▶ Selection
Why does your company need a Materials requirement planning system?

Materials requirement planning helps to give visibility into the inventory requirements to meet the demand efficiently. Without a system to track these items, visibility and responsiveness decreases leading to:

  1. Overstocking leads to holding or ordering too much inventory, increasing carrying costs and cash stuck in inventory, reducing liquidity and free cash flow for the company. 
  2. Understocking would lead to stockouts, lost sales, and panic buys leading to higher raw material costs in the long run. 
  3. Disruptions in the production process causing an increase in productions costs and decreased out and capacity utilization. 

Materials Requirement planning helps to:

  1. Reduce in-stock level and release cash tied up in inventory, thereby reducing hold and storage costs. 
  2. Use demand planning to improve procurement cycles to ensure the availability of resources for production 
  3. Minimize disruptions in the production process by providing the right resources at the right time. 

Limitations of an MRP system are:

  1. Incorrect supplier and manufacturing lead times lead to wrong MRP calculations 
  2. It cannot work on unreliable inventory data as it works on garbage in, garbage out systems.
  3. Product structure must be assembly oriented
  4. The success of an MRP system depends on the accuracy of the input data. 

Manufacturing Resource Planning (MRP II)

▶ Raw data

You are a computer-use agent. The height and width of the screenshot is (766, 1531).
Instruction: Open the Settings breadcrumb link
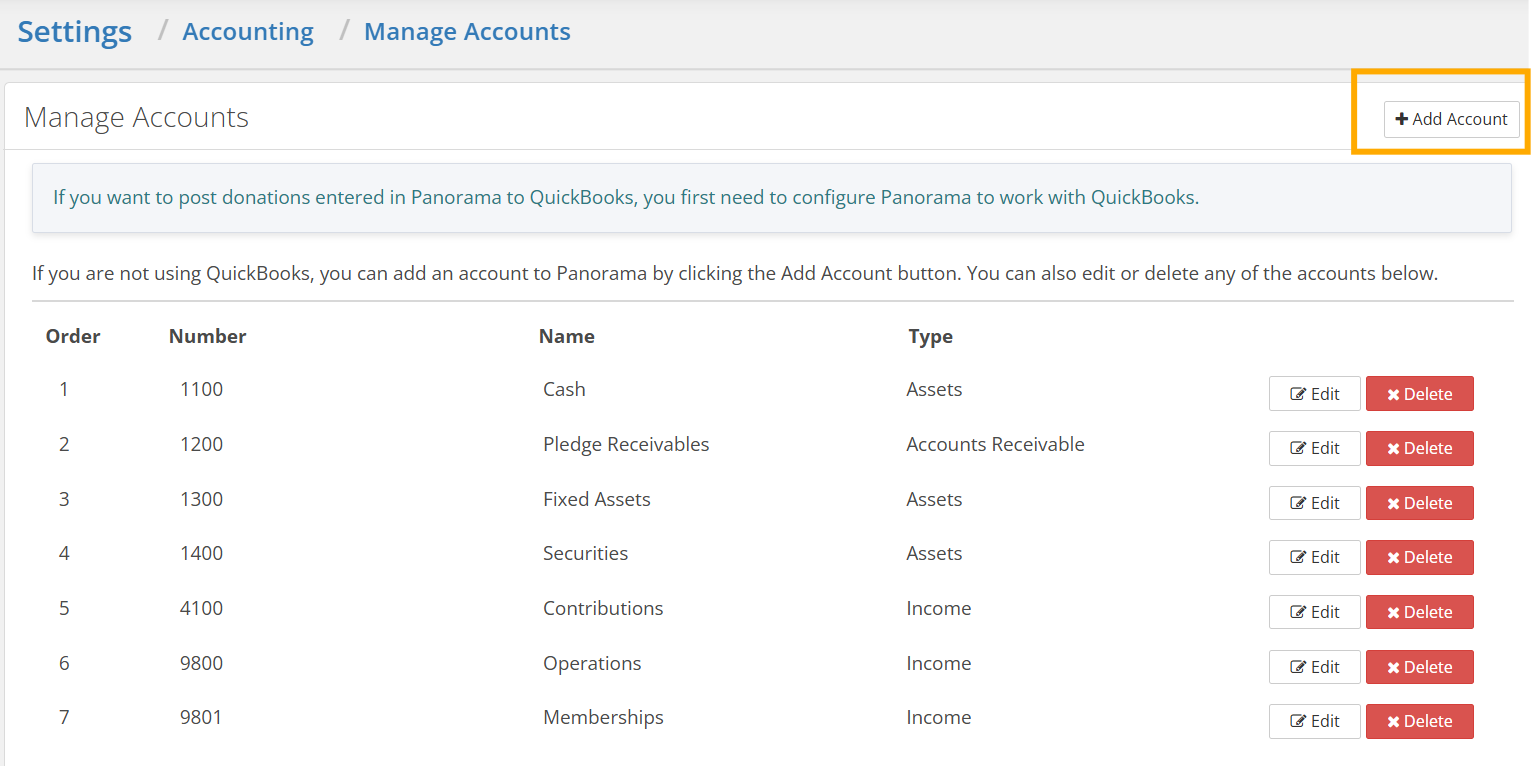[75, 32]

▶ Exercise requirements
(1) For each statement, answer yes or no according to the materials requirement planning text, and quote the words of the text that decide it. (a) Overstocking raises carrying costs. (b) An MRP system can work on unreliable inventory data. (c) Product structure must be assembly oriented.
(2) According to the materials requirement planning text, what does the success of an MRP system depend on?
(3) Print the part of the materials requirement planning text from "3. Disruptions in" up to and including "the right time.".
The listing is unrelated to the materials requirement planning text.

▶ Task-by-task solutions
(1)
(a) Yes: "increasing carrying costs"
(b) No: "It cannot work on unreliable inventory data"
(c) Yes: "Product structure must be assembly oriented"

(2) The accuracy of the input data.

(3)
3. Disruptions in the production process causing an increase in productions costs and decreased out and capacity utilization. 

Materials Requirement planning helps to:

  1. Reduce in-stock level and release cash tied up in inventory, thereby reducing hold and storage costs. 
  2. Use demand planning to improve procurement cycles to ensure the availability of resources for production 
  3. Minimize disruptions in the production process by providing the right resources at the right time.